By Jennifer L. Warren
POUGHKEEPSIE – Approximately 100 guests in the dead silent room had their eyes peeled to the speaker as she emphatically affirmed her truth.
“I am a survivor, not a victim,” Alyssa Carrion proudly addressed the spellbound audience after relating her journey laced with hardship, pain, shame and a host of other emotions she kept hidden for years, choosing to replace them with strength and resiliency while reclaiming her power.
Carrion, who works for Mental Health America of Dutchess County Veterans Programs as well as serves as a Veteran Peer Mentor for Veterans, is fueled to make former military lives’ better after enduring her own military sexual trauma while a freshman cadet at West Point. Although graduating from the prestigious military institution in 2006 and moving on to a decorated military career, Carrion never forgot the wrongful imprint of her unpunished abuse; however, she elected to focus her energies on its lessons, using it as a catalyst to unearth her purpose. That choice has made all the difference.
“We need to do much more for veterans who have experienced trauma; they need and deserve care and respect,” said Carrion. “I strive to do that with all the people I work with every day.”
It’s that empowering ability to “Flip the Script,” conquer challenges and draft their own narratives, that led Carrion to be chosen as one of two potent speakers at last Wednesday’s Annual Women’s Networking Event, held at Locust Grove Estate in Poughkeepsie. The program, led by Senator Sue Serino of the 41st District, originated in 2018 and focuses on local women having a critical platform to bolster both their personal and professional networks. Its intents run still deeper.
“I started this event because I was meeting so many amazing women, and I really wanted to find a way to connect them; it’s what we do as women,” said Serino, who also shared her own not always smooth back story, one whose select pieces she too was told to keep under wraps as she entered the political realm. “We all have faced challenges that could have easily stopped us from going forward, but so many of us have found ways to keep going.”

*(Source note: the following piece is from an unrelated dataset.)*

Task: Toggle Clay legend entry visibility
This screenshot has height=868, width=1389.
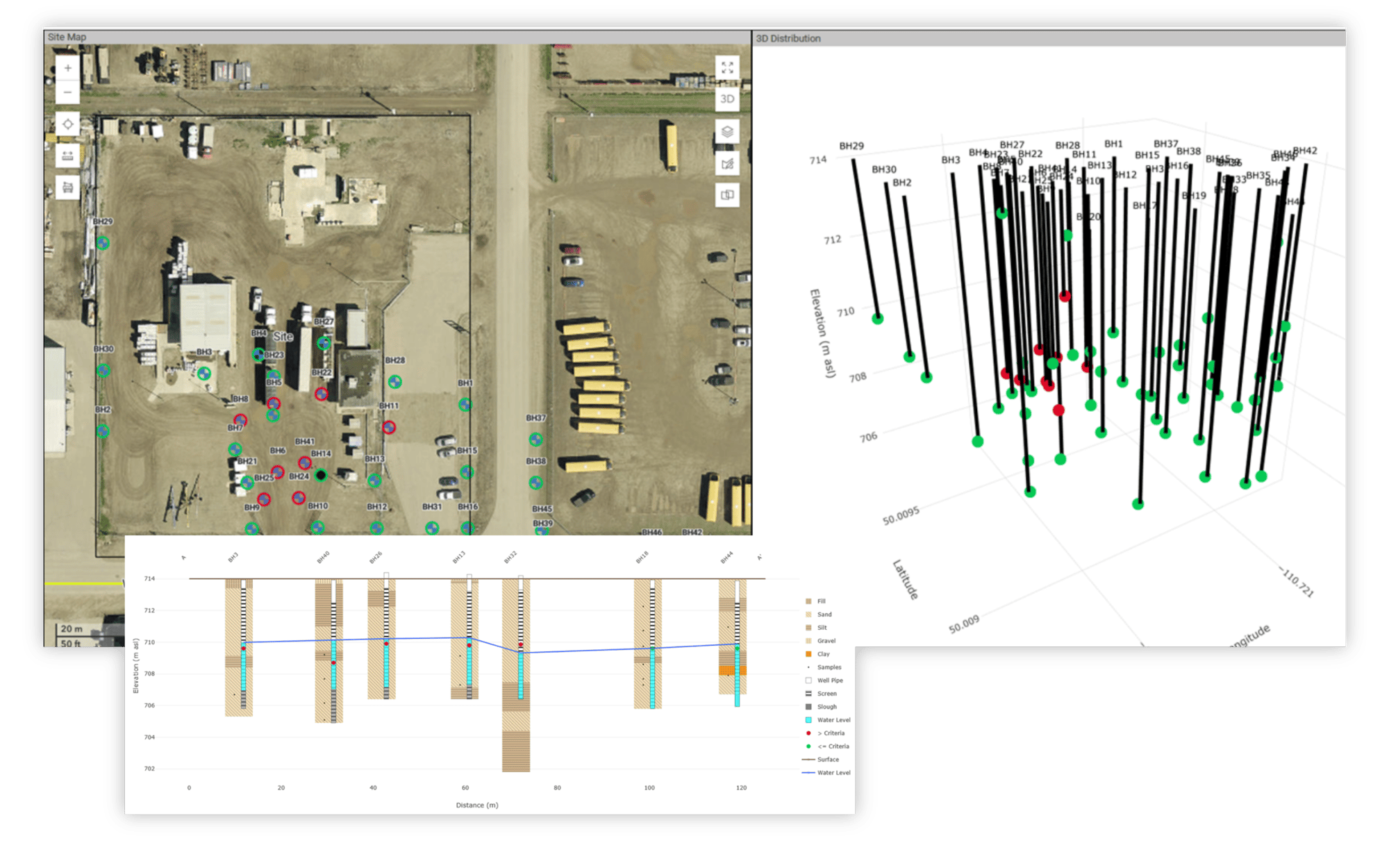Action: coord(823,654)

Another one of the evening’s speakers, Undersheriff Jacqueline, “Jackie,” Salvatore of the Columbia County Sheriff’s Office, also epitomized the program’s theme of “Flipping the Script.” Being fed stereotyped, limiting roles of what a woman should be, while growing up in a family “riddled with substance abuse” and void of any strong mentors to set the barometer for anything more, Salvatore spoke of declining two college athletic scholarships, naturally falling into abusive marriages, and experiences with extreme poverty. However, similar to Carrion, her emphasis was on a purposeful decision laden with overcoming, healing and growing.
“No matter what your scenario is, where you are in life, or what’s happened to you, know you are exactly where you are supposed to be right now,” said the dynamic speaker Salvatore, who sleighed those confining female blueprints, working as a State Trooper for 28 years and recently earning the distinction of becoming the first female and person of color to take on the position of Undersheriff in Columbia County. “I have learned never, ever to judge someone else and to give myself as many options as possible.” Reflecting further, she added, “I have zero regrets in my life, simply multiple opportunities.”
In addition to the guest speakers unraveling their personal trials, tribulations and ultimately successes while uplifting all present, the night also featured Serino’s announcement of the 41st Senate District 2022 Woman of Distinction (many of the trailblazing community leader nominees were in attendance), Lori Cassia-Decker, the Co-founder (along with her husband George) of the 20 year old non-profit and official 501(c) (3) organization, Angels of Light, originally created to make a genuine difference in the lives of children battling life-threatening illnesses while providing integral support and hope for their families during the holiday season. To date, Angels of Light has uplifted the lives of more than 1300 children. It has also evolved into something taking on an ever-expanding breadth, delivering year-round help with medical bills, utilities, food, gas and much more.
“We never set out to start this organization; it really was Divine Intervention, said a visibly touched Cassia-Decker, who spearheaded the effort with her husband who had been coaching a young player with a life-threatening illness, immediately wanted to help ease his path in any way possible, and soon saw how many others could benefit. “We didn’t know at the time there was such a need, and I just feel so incredibly blessed we are able to make this all happen now.”
Cassia-Decker, who has formed a strong bond with Serino over the years, added, “Sue is just amazing, always coming to all of my events, and really, really showing a genuine interest in everything I do, not as a politician, but just a person.”